Stored data entries:
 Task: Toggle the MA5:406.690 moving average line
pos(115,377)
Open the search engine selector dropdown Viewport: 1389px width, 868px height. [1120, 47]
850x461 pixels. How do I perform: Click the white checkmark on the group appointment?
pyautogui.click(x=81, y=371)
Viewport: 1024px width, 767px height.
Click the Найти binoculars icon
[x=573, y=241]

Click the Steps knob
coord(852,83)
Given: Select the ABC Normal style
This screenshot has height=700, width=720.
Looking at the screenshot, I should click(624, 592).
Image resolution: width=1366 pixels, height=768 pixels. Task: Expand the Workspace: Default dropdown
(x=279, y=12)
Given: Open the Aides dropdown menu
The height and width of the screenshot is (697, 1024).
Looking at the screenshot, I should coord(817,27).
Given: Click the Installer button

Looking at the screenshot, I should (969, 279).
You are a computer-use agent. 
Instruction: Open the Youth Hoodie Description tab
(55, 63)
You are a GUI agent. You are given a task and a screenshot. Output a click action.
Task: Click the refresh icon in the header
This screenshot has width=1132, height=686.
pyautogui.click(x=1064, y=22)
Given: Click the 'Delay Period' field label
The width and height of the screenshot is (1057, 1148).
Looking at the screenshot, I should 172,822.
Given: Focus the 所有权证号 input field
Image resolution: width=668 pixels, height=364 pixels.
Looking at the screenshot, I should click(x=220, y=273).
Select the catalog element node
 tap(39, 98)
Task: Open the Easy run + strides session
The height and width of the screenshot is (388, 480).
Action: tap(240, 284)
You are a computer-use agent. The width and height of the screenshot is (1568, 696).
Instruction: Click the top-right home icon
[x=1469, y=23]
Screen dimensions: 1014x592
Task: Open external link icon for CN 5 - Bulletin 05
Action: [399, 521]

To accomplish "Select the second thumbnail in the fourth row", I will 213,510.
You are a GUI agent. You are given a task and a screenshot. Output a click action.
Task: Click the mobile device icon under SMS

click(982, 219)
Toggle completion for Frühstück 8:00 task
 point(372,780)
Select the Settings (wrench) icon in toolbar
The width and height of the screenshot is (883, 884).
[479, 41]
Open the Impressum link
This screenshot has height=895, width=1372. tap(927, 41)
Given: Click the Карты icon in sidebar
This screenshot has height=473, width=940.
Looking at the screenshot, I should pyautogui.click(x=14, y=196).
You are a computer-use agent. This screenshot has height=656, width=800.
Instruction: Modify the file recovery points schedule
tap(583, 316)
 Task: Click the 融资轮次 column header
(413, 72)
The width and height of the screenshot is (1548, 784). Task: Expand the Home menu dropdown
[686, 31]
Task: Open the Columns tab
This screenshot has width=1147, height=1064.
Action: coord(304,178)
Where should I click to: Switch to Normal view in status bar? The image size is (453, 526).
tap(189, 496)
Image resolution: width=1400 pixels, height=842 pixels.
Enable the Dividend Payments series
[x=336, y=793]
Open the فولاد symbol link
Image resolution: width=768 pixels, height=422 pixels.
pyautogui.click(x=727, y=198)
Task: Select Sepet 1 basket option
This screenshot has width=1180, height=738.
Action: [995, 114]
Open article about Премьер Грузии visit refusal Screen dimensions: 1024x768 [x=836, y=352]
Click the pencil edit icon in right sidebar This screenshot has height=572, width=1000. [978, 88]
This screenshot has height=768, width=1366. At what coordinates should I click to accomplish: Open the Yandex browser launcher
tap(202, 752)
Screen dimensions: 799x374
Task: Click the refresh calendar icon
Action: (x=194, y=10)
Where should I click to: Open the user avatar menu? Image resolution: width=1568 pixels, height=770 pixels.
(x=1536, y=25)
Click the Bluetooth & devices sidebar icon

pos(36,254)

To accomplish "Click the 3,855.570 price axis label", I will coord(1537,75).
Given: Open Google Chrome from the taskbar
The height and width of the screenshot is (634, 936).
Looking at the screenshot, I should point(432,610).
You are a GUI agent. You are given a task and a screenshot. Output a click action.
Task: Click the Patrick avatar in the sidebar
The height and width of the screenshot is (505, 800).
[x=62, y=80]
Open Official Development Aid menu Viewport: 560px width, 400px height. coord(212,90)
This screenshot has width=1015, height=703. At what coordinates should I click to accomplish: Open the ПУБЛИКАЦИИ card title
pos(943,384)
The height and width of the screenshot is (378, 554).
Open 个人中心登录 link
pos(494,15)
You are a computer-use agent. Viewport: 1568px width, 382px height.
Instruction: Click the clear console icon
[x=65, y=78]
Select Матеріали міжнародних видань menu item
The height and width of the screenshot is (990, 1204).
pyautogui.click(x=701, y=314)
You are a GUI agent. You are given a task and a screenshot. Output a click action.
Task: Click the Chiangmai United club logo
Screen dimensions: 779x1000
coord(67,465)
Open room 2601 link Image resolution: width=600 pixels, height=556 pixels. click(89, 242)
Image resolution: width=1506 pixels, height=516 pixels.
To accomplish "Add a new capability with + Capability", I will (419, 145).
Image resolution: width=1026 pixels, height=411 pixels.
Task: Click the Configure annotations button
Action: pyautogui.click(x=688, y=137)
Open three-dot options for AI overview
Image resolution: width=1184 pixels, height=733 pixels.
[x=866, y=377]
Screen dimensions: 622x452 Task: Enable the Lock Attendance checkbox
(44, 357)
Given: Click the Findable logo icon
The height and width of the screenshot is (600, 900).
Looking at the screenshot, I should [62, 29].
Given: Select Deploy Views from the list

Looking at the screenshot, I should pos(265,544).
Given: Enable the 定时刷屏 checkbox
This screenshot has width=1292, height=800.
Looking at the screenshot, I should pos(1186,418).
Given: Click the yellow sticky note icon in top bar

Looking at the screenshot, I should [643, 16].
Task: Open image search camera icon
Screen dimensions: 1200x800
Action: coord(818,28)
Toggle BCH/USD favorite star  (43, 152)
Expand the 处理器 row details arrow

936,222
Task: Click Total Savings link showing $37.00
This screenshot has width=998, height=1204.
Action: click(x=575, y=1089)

• **Task to complete**
Transcribe all records exactly as written.

• **Answer box**
 Task: Toggle the MA5:406.690 moving average line
pos(115,377)
Open the search engine selector dropdown Viewport: 1389px width, 868px height. [1120, 47]
850x461 pixels. How do I perform: Click the white checkmark on the group appointment?
pyautogui.click(x=81, y=371)
Viewport: 1024px width, 767px height.
Click the Найти binoculars icon
[x=573, y=241]

Click the Steps knob
coord(852,83)
Given: Select the ABC Normal style
This screenshot has height=700, width=720.
Looking at the screenshot, I should click(624, 592).
Image resolution: width=1366 pixels, height=768 pixels. Task: Expand the Workspace: Default dropdown
(x=279, y=12)
Given: Open the Aides dropdown menu
The height and width of the screenshot is (697, 1024).
Looking at the screenshot, I should coord(817,27).
Given: Click the Installer button

Looking at the screenshot, I should (969, 279).
You are a computer-use agent. 
Instruction: Open the Youth Hoodie Description tab
(55, 63)
You are a GUI agent. You are given a task and a screenshot. Output a click action.
Task: Click the refresh icon in the header
This screenshot has width=1132, height=686.
pyautogui.click(x=1064, y=22)
Given: Click the 'Delay Period' field label
The width and height of the screenshot is (1057, 1148).
Looking at the screenshot, I should 172,822.
Given: Focus the 所有权证号 input field
Image resolution: width=668 pixels, height=364 pixels.
Looking at the screenshot, I should click(x=220, y=273).
Select the catalog element node
 tap(39, 98)
Task: Open the Easy run + strides session
The height and width of the screenshot is (388, 480).
Action: tap(240, 284)
You are a computer-use agent. The width and height of the screenshot is (1568, 696).
Instruction: Click the top-right home icon
[x=1469, y=23]
Screen dimensions: 1014x592
Task: Open external link icon for CN 5 - Bulletin 05
Action: [399, 521]

To accomplish "Select the second thumbnail in the fourth row", I will 213,510.
You are a GUI agent. You are given a task and a screenshot. Output a click action.
Task: Click the mobile device icon under SMS

click(982, 219)
Toggle completion for Frühstück 8:00 task
 point(372,780)
Select the Settings (wrench) icon in toolbar
The width and height of the screenshot is (883, 884).
[479, 41]
Open the Impressum link
This screenshot has height=895, width=1372. tap(927, 41)
Given: Click the Карты icon in sidebar
This screenshot has height=473, width=940.
Looking at the screenshot, I should pyautogui.click(x=14, y=196).
You are a computer-use agent. This screenshot has height=656, width=800.
Instruction: Modify the file recovery points schedule
tap(583, 316)
 Task: Click the 融资轮次 column header
(413, 72)
The width and height of the screenshot is (1548, 784). Task: Expand the Home menu dropdown
[686, 31]
Task: Open the Columns tab
This screenshot has width=1147, height=1064.
Action: coord(304,178)
Where should I click to: Switch to Normal view in status bar? The image size is (453, 526).
tap(189, 496)
Image resolution: width=1400 pixels, height=842 pixels.
Enable the Dividend Payments series
[x=336, y=793]
Open the فولاد symbol link
Image resolution: width=768 pixels, height=422 pixels.
pyautogui.click(x=727, y=198)
Task: Select Sepet 1 basket option
This screenshot has width=1180, height=738.
Action: [995, 114]
Open article about Премьер Грузии visit refusal Screen dimensions: 1024x768 [x=836, y=352]
Click the pencil edit icon in right sidebar This screenshot has height=572, width=1000. [978, 88]
This screenshot has height=768, width=1366. At what coordinates should I click to accomplish: Open the Yandex browser launcher
tap(202, 752)
Screen dimensions: 799x374
Task: Click the refresh calendar icon
Action: (x=194, y=10)
Where should I click to: Open the user avatar menu? Image resolution: width=1568 pixels, height=770 pixels.
(x=1536, y=25)
Click the Bluetooth & devices sidebar icon

pos(36,254)

To accomplish "Click the 3,855.570 price axis label", I will coord(1537,75).
Given: Open Google Chrome from the taskbar
The height and width of the screenshot is (634, 936).
Looking at the screenshot, I should point(432,610).
You are a GUI agent. You are given a task and a screenshot. Output a click action.
Task: Click the Patrick avatar in the sidebar
The height and width of the screenshot is (505, 800).
[x=62, y=80]
Open Official Development Aid menu Viewport: 560px width, 400px height. coord(212,90)
This screenshot has width=1015, height=703. At what coordinates should I click to accomplish: Open the ПУБЛИКАЦИИ card title
pos(943,384)
The height and width of the screenshot is (378, 554).
Open 个人中心登录 link
pos(494,15)
You are a computer-use agent. Viewport: 1568px width, 382px height.
Instruction: Click the clear console icon
[x=65, y=78]
Select Матеріали міжнародних видань menu item
The height and width of the screenshot is (990, 1204).
pyautogui.click(x=701, y=314)
You are a GUI agent. You are given a task and a screenshot. Output a click action.
Task: Click the Chiangmai United club logo
Screen dimensions: 779x1000
coord(67,465)
Open room 2601 link Image resolution: width=600 pixels, height=556 pixels. click(89, 242)
Image resolution: width=1506 pixels, height=516 pixels.
To accomplish "Add a new capability with + Capability", I will (419, 145).
Image resolution: width=1026 pixels, height=411 pixels.
Task: Click the Configure annotations button
Action: pyautogui.click(x=688, y=137)
Open three-dot options for AI overview
Image resolution: width=1184 pixels, height=733 pixels.
[x=866, y=377]
Screen dimensions: 622x452 Task: Enable the Lock Attendance checkbox
(44, 357)
Given: Click the Findable logo icon
The height and width of the screenshot is (600, 900).
Looking at the screenshot, I should [62, 29].
Given: Select Deploy Views from the list

Looking at the screenshot, I should pos(265,544).
Given: Enable the 定时刷屏 checkbox
This screenshot has width=1292, height=800.
Looking at the screenshot, I should pos(1186,418).
Given: Click the yellow sticky note icon in top bar

Looking at the screenshot, I should [643, 16].
Task: Open image search camera icon
Screen dimensions: 1200x800
Action: coord(818,28)
Toggle BCH/USD favorite star  (43, 152)
Expand the 处理器 row details arrow

936,222
Task: Click Total Savings link showing $37.00
This screenshot has width=998, height=1204.
Action: click(x=575, y=1089)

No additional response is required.